Expectations – ‘Tis the Season.
What are folks looking forward to this holiday season? The possibilities are endless. The giving and “getting” season is fraught with expectations that run the gamut. On top of the list likely are material items and money enough to buy for those we care for the most. We who own privilege will give, and we all expect to receive some kind of present I would imagine. Gifts can be disappointing though – you know, the ugly sweater, the fruit cake wrapped in cellophane, the faux diamond necklace, perfume that smells like grandma’s, the flannel high-necked nightgown, socks, ties. . . underwear. Stuff. Stuff is what we receive and, if the truth be told, much of it will be shoved in a drawer, thrown away, or regifted somehow. What did the giver expect? Humans can be a greedy, unappreciative lot. That’s why, these days, I rely on gift cards.
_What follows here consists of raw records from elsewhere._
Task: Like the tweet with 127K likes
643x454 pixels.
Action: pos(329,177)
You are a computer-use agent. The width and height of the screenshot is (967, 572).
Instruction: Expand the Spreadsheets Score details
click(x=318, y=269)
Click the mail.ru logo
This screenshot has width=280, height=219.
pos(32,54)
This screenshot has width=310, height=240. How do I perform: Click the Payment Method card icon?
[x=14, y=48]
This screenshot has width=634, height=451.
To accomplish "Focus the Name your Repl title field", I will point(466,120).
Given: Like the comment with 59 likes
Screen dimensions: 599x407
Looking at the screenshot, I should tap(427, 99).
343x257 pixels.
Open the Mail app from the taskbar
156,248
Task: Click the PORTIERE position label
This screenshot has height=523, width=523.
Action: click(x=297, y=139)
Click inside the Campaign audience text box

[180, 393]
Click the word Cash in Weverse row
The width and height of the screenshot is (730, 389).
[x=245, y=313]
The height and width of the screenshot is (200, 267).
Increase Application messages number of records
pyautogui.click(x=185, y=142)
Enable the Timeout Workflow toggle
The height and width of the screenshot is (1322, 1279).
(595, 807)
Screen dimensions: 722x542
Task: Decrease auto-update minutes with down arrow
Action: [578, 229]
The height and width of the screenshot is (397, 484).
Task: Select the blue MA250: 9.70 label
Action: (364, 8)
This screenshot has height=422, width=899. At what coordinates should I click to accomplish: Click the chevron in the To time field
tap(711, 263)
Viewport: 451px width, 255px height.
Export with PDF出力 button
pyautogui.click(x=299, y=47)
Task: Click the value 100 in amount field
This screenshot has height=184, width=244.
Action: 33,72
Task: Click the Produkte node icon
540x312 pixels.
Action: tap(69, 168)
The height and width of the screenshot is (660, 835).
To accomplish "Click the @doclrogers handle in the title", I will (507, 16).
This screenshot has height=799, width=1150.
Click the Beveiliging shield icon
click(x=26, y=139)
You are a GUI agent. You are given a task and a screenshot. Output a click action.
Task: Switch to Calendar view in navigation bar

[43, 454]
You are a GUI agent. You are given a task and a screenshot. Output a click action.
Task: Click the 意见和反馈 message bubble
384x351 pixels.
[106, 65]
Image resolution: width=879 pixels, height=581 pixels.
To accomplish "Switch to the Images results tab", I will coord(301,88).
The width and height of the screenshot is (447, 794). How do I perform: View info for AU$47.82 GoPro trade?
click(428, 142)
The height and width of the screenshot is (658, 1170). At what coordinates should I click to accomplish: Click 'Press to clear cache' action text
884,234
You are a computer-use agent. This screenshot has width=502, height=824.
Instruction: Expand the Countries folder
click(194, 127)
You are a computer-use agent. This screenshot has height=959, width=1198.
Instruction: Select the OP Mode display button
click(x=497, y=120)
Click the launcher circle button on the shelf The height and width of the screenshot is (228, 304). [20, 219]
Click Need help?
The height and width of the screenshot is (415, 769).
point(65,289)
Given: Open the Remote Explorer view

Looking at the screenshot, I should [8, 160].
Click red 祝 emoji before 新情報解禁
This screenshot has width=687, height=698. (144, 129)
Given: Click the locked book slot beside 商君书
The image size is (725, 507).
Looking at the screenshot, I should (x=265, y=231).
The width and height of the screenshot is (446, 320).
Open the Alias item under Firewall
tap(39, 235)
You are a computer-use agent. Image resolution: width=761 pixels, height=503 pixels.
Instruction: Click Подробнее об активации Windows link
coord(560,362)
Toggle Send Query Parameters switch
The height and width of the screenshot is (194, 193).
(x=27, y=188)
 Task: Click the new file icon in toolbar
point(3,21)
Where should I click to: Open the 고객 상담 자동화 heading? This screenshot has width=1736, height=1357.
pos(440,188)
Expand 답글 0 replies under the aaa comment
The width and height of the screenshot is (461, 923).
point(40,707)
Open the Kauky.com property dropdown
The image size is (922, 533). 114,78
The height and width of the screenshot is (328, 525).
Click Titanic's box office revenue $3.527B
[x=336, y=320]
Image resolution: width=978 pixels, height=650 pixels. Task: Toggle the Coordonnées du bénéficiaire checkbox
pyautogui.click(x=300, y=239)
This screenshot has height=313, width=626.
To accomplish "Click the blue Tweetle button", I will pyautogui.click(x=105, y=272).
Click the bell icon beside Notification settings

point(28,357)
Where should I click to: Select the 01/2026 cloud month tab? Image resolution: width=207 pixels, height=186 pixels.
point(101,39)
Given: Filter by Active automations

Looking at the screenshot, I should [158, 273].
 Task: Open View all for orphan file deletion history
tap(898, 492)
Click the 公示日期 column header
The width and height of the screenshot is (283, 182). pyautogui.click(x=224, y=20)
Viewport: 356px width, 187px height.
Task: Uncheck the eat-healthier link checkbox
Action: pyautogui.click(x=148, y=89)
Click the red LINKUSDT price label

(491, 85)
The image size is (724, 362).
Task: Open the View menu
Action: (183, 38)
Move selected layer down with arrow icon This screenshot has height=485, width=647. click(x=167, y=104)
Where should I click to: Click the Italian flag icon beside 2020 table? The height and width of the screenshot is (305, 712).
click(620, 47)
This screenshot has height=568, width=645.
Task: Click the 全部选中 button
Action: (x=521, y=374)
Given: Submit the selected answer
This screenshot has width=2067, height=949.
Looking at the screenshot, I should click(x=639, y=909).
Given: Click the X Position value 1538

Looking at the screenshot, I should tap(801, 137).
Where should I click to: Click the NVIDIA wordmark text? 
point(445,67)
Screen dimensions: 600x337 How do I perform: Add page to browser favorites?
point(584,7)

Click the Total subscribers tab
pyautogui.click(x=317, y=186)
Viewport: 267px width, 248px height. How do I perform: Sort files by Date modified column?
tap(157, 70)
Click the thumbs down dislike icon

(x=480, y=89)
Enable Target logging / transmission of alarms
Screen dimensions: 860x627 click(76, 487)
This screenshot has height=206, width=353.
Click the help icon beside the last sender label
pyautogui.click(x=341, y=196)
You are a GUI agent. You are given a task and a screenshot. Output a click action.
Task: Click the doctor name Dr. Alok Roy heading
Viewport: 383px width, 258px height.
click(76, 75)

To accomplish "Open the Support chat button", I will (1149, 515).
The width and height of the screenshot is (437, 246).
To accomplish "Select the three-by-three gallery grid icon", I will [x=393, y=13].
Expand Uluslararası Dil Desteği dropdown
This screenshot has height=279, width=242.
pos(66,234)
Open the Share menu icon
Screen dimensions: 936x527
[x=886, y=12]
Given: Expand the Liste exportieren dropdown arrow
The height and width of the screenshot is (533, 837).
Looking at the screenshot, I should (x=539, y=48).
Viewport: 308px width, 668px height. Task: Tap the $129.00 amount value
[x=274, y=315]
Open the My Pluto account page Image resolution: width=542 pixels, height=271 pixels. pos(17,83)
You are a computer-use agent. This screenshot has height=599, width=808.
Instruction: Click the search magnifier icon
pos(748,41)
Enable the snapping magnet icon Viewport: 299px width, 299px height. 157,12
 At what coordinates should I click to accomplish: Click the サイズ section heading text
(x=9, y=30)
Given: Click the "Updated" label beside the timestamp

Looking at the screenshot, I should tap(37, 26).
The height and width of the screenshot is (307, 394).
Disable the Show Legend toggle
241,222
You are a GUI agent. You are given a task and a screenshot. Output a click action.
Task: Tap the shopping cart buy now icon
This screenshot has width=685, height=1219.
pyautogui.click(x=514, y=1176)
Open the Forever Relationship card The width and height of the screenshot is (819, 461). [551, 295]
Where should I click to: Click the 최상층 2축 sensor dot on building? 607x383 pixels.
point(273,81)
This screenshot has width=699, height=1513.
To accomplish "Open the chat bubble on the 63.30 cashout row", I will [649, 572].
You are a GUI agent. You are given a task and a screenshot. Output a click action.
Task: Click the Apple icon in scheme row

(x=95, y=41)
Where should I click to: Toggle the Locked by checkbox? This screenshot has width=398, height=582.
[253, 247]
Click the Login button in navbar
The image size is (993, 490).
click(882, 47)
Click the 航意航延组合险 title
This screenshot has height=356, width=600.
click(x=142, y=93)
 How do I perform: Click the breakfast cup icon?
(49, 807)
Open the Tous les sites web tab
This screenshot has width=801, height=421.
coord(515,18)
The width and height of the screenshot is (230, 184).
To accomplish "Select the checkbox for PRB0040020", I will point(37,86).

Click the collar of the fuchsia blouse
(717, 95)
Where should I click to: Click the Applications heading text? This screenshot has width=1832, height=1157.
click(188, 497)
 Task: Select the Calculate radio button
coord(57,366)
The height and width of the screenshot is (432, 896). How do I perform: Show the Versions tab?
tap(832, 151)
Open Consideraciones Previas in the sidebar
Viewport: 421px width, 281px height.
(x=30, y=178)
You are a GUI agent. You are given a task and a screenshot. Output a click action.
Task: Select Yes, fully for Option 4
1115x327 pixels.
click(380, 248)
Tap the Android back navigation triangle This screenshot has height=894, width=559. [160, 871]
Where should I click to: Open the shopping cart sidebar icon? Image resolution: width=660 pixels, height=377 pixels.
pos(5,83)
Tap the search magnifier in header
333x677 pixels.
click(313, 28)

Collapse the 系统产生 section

My motto: Buy what you want. Purchase what you need. And lots of love.
So, what do I want, need, and love? Yesterday I was looking online at Ferraris. Yes, just looking, but they sure are lovely. I definitely do not expect the keys to a shiny sportscar under my tree Christmas morning. Honestly, the closest I ever came to owning a Ferrari was a poster of one that was plastered on the wall above my bed when I was a teenager. It’s nice to dream though . . . besides, a gift card simply wouldn’t work in this case!
Tangibles aside, what else during this time of year do we anticipate coming our way? Perhaps, an intangible is in the offing - romance, health, creativity, adventure, strength, truth, honesty, kindness, love. Wouldn’t some of those be nice? That’s what I opt to see spread around everywhere though doubt does lie in the shadows.
During the holidays, many people hold close the prospect, the expectation, of gathering with family and friends to celebrate but I venture even those get-togethers can be either a joy or disappointment. My experiences may differ from others’, but you understand my drift. My late son detested holiday events with family although he put on a brave face and managed to bumble through relatively unscathed. But I understand him and as a result have given up any expectations on this front. It takes a great deal of energy to pump up that feeble emotion, hope, only to be let down. And, in time, letting go is not really so difficult after all.
Life goes on. We learn to accept what is . . . and that results in contentment. I can’t hold contentment in my hand, but I do in my heart. Really, when all is said and done, what else could one possibly want?